■ **Selected passage**:
● ● ● ● ●
Part live performance, part abstract nature doco and part Space Odyssey-style psychedelic mindfuck.
By Tom Clift
October 21, 2014
By Tom Clift
October 21, 2014

"Weird", "inscrutable" and "alienating". These are just a few of the words you'll find when googling Biophilia, the eighth studio album of Icelandic singer Björk. And those are just the positive reviews. It's hardly surprisingly then that her newly released concert film is every bit as bizarre as her music. Part live performance, part abstract nature doco and part Space Odyssey-style psychedelic mindfuck, Biophilia Live isn't exactly the sort of movie you'd want to watch on any regular sort of basis — not without the assistance of mind-altering chemicals, anyway. Still, as a one-off big-screen experience, it's definitely a trip.

The film begins with a narrated introduction by the voice of science himself, Britain's national treasure David Attenborough. With perfect enunciation, he welcomes us to Biophilia, describing it as the intersection of nature and technology. It's all a bit grandiose, particularly given that the film consists primarily of Björk lurching around a stage in a frizzy orange afro and bulbous rubber dress. Is the outfit meant as a critique of the unrealistic expectations of female beauty? Perhaps. Or maybe she just really likes clowns.

In front of a sold-out London crowd, the singer squeaks her way through the tracks on her latest album. She's joined on stage by a gaggle of collaborators including percussionists, audio engineers and an Icelandic women's choir, as well as a Tesla coil, a gigantic pendulum "that creates musical patterns by harnessing the Earth’s gravitational pull," and several other bizarre instruments, musical and otherwise, whose exact function is never quite clear.

Cut over the footage is what could best be described as the B-roll recordings from an episode of Planet Earth. Volcanoes spew lava into the air, mushrooms spring from the earth, and starfish shimmy across rock pools in 100x speed. The mind-bending images, combined with the strange noises emanating from the stage, leave you feeling like you've stumbled into some impossible alternate world, one where the masses all worship at the temple of Björk.

Certainly, co-director Peter Strickland is no stranger to intoxicating his audience with exotic sights and sounds. His previous film was Berberian Sound Studio, a luscious homage to '70s Italian horror movies. His newest work, the BDSM-themed lesbian love story The Duke of Burgundy, will hopefully screen in Australia at some point next year. Trust me when I tell you, it's every bit as good as it sounds.

But regardless of Strickland's pedigree, the success of a concert film lies less with the filmmaker than it does with the musician. Those who love this movie will be the ones who love Björk already, while anyone who hates her will have an equally predictable reaction. For the rest of us, the appeal of Biophilia Live is its unapologetic strangeness. It's the sort of film that's worth seeing just to say that you have.
● ● ● ● ●
■ **Dataset**:
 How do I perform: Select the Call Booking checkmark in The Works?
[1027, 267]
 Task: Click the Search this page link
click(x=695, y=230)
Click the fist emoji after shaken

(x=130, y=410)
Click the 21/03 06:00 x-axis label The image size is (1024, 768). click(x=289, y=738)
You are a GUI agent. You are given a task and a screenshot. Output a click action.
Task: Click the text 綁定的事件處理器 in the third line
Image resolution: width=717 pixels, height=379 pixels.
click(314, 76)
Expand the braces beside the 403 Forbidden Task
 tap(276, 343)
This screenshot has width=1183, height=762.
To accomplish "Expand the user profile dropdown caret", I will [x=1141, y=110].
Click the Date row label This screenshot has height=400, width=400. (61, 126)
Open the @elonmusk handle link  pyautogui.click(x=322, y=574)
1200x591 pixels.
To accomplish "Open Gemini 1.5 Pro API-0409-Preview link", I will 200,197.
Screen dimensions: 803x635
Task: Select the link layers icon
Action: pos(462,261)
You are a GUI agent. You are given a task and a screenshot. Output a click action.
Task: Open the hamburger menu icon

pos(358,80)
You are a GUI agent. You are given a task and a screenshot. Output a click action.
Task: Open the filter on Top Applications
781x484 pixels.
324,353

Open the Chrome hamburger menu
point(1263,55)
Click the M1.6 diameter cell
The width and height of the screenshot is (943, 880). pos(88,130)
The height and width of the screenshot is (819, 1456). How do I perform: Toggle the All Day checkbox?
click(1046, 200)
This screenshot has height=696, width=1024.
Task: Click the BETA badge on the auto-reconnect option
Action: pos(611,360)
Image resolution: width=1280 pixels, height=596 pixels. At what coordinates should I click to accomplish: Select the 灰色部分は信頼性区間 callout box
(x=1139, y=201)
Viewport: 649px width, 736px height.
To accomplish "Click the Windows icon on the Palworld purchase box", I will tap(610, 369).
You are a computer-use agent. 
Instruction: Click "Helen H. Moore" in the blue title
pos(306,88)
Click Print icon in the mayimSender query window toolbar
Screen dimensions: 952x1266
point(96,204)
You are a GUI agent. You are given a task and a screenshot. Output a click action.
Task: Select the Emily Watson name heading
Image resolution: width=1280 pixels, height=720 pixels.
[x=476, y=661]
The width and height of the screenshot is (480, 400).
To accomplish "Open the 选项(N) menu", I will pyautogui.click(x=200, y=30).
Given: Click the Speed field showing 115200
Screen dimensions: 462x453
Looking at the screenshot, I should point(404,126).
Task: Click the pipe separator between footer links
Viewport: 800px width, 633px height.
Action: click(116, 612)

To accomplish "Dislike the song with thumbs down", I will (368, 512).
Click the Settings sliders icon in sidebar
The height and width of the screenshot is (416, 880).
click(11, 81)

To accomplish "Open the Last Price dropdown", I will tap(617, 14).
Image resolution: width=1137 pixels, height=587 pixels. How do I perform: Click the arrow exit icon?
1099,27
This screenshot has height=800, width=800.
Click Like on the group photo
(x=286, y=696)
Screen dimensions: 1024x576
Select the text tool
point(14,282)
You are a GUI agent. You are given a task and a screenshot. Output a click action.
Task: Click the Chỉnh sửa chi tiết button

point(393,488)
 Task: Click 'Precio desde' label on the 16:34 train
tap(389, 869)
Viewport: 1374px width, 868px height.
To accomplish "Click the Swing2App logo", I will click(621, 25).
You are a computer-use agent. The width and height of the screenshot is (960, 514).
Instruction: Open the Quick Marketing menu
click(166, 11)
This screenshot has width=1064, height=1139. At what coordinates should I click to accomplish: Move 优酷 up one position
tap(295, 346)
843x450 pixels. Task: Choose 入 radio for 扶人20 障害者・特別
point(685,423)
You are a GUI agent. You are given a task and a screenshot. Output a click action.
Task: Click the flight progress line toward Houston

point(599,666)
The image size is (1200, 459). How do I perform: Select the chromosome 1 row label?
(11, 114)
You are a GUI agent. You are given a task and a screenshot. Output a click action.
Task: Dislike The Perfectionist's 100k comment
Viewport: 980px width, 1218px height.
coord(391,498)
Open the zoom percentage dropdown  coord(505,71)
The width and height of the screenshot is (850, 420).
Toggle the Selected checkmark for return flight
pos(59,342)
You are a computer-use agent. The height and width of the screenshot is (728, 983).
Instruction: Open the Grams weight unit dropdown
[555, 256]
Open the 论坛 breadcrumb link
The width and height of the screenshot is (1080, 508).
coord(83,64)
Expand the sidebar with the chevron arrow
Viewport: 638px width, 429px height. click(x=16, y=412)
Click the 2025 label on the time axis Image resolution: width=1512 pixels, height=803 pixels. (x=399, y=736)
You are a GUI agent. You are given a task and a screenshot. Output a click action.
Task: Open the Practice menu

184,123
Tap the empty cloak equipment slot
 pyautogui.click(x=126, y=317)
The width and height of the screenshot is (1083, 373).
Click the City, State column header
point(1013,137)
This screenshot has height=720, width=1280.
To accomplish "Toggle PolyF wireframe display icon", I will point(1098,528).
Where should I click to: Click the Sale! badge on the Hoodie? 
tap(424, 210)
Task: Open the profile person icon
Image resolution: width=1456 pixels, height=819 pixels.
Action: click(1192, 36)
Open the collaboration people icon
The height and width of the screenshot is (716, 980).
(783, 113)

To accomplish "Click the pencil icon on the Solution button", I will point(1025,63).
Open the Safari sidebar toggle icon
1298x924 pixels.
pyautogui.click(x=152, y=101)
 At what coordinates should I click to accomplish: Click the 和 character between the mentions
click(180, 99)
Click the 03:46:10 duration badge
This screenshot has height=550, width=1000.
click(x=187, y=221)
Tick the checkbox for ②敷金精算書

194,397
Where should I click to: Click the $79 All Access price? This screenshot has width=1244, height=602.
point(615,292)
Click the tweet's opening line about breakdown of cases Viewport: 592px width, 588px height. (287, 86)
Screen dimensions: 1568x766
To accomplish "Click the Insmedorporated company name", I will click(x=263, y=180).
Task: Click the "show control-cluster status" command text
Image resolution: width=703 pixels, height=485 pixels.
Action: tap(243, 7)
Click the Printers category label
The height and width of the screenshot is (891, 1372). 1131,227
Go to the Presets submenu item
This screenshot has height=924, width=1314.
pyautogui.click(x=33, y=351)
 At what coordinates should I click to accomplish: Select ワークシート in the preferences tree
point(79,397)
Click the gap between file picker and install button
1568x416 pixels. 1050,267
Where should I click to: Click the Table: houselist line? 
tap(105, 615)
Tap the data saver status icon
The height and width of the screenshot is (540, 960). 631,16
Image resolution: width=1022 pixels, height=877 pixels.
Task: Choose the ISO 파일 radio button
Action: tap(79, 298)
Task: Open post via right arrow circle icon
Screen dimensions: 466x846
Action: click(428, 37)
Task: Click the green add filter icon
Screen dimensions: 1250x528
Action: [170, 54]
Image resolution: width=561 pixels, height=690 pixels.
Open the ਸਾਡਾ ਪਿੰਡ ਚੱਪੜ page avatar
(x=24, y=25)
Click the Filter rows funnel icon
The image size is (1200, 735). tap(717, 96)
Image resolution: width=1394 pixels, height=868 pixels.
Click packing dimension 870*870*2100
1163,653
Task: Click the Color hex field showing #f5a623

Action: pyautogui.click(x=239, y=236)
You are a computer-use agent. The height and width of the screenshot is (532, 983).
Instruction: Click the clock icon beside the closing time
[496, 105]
● ● ● ● ●
■ **What to work on**: In the review of Biophilia Live, who gives the narrated introduction at the start of the film?

■ **Task response**: David Attenborough